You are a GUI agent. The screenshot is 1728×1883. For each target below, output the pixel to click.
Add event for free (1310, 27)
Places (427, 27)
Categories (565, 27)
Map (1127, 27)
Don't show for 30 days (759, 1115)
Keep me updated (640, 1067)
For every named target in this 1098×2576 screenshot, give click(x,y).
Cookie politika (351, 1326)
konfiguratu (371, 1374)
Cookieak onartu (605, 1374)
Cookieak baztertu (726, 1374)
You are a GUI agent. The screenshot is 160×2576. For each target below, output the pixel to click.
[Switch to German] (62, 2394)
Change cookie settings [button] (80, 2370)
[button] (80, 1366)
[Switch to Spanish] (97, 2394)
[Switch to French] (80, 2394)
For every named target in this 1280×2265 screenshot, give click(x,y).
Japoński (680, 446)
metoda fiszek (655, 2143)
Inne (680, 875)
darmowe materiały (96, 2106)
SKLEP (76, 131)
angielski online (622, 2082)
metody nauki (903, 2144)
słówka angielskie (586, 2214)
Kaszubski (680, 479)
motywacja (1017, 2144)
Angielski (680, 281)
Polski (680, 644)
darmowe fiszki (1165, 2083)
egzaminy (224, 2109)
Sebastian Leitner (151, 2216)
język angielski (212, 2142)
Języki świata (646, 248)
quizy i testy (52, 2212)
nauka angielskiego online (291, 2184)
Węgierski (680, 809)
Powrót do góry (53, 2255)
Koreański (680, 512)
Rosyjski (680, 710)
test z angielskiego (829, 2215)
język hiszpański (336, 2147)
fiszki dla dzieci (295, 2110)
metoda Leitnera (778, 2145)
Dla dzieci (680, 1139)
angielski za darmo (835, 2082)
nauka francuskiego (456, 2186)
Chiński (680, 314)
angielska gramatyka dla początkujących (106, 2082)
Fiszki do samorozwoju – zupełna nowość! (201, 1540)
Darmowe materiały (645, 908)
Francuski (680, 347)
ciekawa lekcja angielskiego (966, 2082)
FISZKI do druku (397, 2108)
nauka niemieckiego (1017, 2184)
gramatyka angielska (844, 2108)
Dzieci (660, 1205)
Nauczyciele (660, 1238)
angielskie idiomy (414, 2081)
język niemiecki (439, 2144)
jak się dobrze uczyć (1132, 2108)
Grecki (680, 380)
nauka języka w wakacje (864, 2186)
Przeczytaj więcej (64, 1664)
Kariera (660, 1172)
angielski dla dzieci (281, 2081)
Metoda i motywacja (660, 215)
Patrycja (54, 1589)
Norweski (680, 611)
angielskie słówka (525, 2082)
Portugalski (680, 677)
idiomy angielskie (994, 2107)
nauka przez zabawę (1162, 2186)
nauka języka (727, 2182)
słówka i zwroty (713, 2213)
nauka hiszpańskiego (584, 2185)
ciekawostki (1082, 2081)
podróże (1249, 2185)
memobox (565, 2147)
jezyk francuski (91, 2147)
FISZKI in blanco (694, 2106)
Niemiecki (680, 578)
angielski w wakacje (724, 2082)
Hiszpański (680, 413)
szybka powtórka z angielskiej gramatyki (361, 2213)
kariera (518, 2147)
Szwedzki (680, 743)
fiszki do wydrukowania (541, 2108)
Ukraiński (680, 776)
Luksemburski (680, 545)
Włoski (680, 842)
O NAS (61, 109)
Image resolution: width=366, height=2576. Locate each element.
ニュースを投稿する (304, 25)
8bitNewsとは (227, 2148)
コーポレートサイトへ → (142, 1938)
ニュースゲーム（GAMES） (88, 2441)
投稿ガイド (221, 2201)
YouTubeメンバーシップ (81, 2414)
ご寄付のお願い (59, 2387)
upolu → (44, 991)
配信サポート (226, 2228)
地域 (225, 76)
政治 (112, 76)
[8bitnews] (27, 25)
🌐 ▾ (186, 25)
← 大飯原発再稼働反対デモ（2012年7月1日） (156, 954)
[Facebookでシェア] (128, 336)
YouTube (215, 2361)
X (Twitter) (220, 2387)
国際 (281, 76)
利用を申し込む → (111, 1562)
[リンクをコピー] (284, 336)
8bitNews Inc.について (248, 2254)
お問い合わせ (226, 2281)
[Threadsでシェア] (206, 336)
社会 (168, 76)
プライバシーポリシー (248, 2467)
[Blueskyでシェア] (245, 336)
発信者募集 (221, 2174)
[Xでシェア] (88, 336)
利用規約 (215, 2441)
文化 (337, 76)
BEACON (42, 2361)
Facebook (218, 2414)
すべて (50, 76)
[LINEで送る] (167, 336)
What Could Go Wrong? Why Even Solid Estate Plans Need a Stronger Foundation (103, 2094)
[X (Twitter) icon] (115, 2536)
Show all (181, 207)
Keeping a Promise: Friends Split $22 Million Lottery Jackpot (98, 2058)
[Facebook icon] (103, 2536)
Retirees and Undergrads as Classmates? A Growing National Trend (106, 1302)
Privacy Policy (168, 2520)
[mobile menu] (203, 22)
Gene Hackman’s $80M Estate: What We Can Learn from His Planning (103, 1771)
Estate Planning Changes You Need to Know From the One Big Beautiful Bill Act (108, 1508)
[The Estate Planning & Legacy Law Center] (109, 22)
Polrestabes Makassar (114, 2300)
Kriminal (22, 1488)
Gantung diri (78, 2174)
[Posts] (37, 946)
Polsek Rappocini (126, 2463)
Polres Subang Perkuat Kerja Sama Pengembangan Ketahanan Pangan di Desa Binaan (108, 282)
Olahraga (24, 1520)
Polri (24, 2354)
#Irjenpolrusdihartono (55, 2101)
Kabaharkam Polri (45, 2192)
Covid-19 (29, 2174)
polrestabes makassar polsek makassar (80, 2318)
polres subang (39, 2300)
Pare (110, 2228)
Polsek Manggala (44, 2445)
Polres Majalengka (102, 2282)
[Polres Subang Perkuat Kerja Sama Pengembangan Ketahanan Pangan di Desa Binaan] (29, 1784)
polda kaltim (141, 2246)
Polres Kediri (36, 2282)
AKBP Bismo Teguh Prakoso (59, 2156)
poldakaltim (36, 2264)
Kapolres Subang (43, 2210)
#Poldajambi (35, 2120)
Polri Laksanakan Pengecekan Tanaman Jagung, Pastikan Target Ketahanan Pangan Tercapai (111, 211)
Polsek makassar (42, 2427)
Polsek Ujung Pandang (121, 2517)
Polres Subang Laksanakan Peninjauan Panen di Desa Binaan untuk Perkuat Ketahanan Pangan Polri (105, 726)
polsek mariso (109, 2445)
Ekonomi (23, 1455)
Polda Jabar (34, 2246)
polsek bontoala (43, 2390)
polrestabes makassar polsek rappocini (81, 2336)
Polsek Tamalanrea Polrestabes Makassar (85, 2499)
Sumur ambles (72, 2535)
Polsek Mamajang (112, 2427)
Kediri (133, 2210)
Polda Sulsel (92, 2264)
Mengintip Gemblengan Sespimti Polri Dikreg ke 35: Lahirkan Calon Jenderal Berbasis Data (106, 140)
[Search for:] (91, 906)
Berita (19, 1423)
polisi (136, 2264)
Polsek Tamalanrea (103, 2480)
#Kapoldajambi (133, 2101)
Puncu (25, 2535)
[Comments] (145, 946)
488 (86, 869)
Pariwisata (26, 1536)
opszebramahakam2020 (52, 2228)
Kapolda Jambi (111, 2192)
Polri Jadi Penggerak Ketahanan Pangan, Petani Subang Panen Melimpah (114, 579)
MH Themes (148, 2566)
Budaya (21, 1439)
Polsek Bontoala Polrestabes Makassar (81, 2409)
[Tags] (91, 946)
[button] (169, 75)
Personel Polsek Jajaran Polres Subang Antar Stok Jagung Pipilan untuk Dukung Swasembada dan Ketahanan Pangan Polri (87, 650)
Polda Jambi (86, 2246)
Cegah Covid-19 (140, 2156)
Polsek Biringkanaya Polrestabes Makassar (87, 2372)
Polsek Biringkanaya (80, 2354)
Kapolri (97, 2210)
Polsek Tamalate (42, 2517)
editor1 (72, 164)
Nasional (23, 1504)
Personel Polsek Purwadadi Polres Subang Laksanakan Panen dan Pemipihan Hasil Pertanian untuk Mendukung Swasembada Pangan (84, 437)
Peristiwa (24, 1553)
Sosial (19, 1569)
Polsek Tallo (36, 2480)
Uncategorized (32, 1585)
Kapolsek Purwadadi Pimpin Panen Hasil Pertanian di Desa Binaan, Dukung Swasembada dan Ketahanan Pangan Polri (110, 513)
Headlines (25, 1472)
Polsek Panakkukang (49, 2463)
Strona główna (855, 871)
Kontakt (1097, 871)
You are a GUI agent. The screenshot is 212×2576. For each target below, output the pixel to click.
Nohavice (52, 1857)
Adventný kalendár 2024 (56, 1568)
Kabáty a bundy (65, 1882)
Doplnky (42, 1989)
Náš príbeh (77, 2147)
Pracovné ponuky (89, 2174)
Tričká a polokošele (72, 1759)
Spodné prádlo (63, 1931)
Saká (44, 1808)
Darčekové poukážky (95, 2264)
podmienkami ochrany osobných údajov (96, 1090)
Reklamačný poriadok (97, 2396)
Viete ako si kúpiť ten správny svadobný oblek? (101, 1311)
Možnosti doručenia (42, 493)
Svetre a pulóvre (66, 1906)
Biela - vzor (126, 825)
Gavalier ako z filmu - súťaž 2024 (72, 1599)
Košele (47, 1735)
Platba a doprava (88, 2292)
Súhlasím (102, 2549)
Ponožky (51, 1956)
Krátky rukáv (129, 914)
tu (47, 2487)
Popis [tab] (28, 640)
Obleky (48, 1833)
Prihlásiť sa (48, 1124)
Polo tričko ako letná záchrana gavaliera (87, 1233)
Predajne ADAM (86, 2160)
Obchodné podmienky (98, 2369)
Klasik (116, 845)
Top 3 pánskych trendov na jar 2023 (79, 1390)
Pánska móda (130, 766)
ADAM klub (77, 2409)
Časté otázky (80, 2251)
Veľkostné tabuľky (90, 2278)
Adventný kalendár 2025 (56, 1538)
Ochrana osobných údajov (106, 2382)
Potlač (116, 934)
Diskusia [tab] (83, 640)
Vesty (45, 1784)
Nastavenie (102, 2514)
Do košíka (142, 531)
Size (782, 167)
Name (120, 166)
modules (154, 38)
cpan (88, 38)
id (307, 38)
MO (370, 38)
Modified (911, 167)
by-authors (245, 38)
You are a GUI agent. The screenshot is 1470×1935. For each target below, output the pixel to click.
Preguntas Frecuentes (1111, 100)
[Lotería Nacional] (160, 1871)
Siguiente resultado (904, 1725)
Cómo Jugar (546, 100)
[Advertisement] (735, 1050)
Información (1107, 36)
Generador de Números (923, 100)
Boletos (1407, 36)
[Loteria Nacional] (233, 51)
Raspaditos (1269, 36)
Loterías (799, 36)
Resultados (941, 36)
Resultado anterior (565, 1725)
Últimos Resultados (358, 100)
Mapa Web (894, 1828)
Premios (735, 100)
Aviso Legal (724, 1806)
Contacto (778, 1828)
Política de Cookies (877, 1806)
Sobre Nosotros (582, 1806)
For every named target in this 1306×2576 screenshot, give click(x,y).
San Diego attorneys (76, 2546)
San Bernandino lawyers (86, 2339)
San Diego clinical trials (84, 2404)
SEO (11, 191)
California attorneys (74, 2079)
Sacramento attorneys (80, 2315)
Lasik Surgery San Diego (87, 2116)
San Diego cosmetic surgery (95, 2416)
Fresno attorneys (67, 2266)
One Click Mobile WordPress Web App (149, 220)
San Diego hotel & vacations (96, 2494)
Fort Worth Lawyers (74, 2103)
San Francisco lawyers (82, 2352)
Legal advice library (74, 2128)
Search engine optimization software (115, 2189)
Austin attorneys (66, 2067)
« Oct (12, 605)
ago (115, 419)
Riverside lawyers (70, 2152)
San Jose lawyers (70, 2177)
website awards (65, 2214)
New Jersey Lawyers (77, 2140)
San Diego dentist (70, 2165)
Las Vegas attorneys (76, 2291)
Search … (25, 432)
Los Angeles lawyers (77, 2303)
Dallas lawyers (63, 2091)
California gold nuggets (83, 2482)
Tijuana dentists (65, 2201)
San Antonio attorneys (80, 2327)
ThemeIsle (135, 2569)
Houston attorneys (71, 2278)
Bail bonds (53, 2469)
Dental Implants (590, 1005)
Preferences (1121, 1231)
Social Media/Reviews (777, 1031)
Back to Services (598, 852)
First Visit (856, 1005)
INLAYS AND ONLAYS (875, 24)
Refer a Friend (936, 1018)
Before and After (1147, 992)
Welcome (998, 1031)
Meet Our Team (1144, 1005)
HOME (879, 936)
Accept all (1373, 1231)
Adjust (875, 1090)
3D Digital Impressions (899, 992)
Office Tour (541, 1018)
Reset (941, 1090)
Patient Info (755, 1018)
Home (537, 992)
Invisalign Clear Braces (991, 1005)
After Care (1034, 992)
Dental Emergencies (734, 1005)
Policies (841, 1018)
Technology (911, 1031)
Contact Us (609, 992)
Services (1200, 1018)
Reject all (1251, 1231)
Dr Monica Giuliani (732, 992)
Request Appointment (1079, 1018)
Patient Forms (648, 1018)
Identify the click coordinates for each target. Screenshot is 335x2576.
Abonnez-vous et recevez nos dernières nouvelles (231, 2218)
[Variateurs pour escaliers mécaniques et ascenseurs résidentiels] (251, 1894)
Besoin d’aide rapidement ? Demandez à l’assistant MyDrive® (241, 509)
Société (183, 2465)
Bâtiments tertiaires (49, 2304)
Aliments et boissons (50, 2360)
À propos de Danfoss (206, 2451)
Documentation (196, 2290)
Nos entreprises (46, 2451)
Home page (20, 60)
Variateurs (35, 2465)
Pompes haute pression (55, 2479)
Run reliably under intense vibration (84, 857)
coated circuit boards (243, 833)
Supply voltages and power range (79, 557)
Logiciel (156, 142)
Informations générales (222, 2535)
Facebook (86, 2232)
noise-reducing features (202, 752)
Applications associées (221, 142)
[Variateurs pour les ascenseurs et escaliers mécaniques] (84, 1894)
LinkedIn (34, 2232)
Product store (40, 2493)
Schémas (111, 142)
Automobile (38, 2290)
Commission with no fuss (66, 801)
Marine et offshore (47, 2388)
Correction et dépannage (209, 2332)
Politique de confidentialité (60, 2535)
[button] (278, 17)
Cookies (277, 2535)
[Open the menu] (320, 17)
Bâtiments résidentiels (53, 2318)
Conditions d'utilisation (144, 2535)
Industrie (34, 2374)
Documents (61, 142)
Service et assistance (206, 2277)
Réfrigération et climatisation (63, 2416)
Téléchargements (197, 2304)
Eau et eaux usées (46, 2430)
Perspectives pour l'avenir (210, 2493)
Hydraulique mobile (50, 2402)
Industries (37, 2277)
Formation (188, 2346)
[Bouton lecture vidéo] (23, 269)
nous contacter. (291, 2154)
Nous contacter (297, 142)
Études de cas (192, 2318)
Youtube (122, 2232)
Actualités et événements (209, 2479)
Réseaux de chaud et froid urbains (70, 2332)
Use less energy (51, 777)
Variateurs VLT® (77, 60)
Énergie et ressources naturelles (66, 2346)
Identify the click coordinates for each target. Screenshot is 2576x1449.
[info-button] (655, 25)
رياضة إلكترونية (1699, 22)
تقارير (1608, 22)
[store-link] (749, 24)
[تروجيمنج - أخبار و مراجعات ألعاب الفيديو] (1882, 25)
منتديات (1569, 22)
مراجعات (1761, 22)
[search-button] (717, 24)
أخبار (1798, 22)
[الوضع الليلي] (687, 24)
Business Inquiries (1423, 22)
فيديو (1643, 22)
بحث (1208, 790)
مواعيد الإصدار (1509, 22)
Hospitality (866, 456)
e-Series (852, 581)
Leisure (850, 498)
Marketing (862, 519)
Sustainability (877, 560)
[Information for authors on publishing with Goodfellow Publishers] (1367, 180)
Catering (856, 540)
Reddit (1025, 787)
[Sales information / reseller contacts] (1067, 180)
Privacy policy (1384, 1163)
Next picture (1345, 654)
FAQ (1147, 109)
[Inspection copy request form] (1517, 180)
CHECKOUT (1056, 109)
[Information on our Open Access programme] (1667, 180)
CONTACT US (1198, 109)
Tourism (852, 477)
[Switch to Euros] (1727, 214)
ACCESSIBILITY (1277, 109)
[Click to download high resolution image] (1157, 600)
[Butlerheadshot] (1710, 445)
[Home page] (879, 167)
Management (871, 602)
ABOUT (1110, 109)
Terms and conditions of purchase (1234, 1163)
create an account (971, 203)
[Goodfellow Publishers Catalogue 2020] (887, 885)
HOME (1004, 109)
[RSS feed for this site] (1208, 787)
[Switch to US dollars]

━━━━━━━━━━

**What the task requires**
If a line in the listing holds the word "Binaan", list that line.

**Answer space**
Polres Subang Perkuat Kerja Sama Pengembangan Ketahanan Pangan di Desa Binaan (108, 282)
[Polres Subang Perkuat Kerja Sama Pengembangan Ketahanan Pangan di Desa Binaan] (29, 1784)
Polres Subang Laksanakan Peninjauan Panen di Desa Binaan untuk Perkuat Ketahanan Pangan Polri (105, 726)
Kapolsek Purwadadi Pimpin Panen Hasil Pertanian di Desa Binaan, Dukung Swasembada dan Ketahanan Pangan Polri (110, 513)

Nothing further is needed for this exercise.